Validation Letter Updates
Even in California, it was ruled this year that a debt validation notice can be sent via email to a consumer and comply with FDCPA regulations. However, the Consumer Financial Protection Bureau (CFPB) is certainly moving towards making email notifications explicitly worded in order to create less confusion and ability for all consumers to understand what the email is, why they are getting it, and that provides e-options directly to them for processing payments. Until these regulations officially come out though, one best practice to consider if you are sending validation notices by email is whether the consumer is receiving them. This aspect is certainly a gray area at the moment, with the inability to complete validation if it can be called into question whether the consumer has received the electronic communication.
Federal Communications Commission (FCC) TCPA Database as Safe Harbor
In an effort to assist both consumers and agencies, the FCC will roll out their Reassigned Number Database in 2021. The Reassigned Number Database is the FCC’s solution to the numerous consumer complaints of calls to reassigned numbers without having received prior consent as well as the hefty inadvertent charges businesses are incurring by calling a new owner of a number with prior consent regarding a collection call. Observing how this database will work in practice is obviously to be determined, but it does strike a balance between industry and consumer needs by providing the industry with updated records. The use of the database will cost, but utilizing it essentially will amount to having insurance for receiving a giant TCPA violation bill or class action suit. Given that in two recent court decisions, one in California and one in the 11th Circuit, TCPA regulations reaffirmed the requirement of consent to call, the FCC Database will theoretically provide a more helpful resource than not for our industry to maintain TCPA compliance. In further TCPA wins for our industry, a Florida District court overturned an earlier Florida ruling that a consumer can revoke contractual consent for calls regarding a debt.
Valid When Made
The Office of the Comptroller of the Currency (OCC) and the Federal Deposit Insurance Corporation (FDIC) ruled that any loan made by a valid financial institution is valid regarding interest rates for transferred accounts. Non-banks can still enforce the original interest rates and fees from the origination of the loan under these decisions from both the OCC and FDIC. Continuing, loan terms continue through sale; thus, even if a state had lower maximum interest rates than the originating bank, the original rate applies and extends to the buyer. These terms mitigate potential FDCPA liability for alleged misleading statements regarding debt and calculated interest and is a significant national decision affecting our industry.
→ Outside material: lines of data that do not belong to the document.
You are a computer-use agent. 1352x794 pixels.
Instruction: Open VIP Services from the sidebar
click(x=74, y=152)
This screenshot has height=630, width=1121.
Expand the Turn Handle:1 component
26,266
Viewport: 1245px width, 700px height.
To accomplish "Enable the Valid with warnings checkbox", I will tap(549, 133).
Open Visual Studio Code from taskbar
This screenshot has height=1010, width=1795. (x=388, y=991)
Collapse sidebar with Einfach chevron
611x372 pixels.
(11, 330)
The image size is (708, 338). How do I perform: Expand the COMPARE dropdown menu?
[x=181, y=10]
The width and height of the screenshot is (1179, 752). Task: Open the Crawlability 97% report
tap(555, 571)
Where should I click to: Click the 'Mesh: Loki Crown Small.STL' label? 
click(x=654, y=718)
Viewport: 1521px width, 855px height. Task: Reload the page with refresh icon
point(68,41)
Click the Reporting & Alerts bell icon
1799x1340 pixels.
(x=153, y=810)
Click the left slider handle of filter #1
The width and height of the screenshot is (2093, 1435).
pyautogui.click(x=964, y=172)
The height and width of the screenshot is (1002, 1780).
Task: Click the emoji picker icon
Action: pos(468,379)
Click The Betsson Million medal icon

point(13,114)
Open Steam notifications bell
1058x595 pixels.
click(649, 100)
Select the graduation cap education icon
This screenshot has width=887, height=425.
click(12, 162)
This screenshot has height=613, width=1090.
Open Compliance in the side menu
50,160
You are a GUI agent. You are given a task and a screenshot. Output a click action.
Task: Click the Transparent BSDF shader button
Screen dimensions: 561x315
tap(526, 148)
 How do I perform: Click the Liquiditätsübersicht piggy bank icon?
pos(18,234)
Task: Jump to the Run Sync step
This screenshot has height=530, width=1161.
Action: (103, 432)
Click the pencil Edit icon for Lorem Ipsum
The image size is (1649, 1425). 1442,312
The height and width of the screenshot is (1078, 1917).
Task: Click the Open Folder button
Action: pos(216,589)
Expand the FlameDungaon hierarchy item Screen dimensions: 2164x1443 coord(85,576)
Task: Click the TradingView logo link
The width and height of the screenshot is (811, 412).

Compliance is Key; Compliance is Tricky
To do our jobs anymore we must be ever vigilant to the myriad of decisions, rulings, and various updates throughout all courts in the nation, as courts and legislation are always making decisions that affect precedent elsewhere and the cost of noncompliance can be extremely great. I am truly grateful to the industry for providing the learning opportunities so that I can provide the best service to my clients.
This information is not legal advice and may not be used as legal advice. Information discussed or contained is not an explanation of the law and is presented for educational purposes only.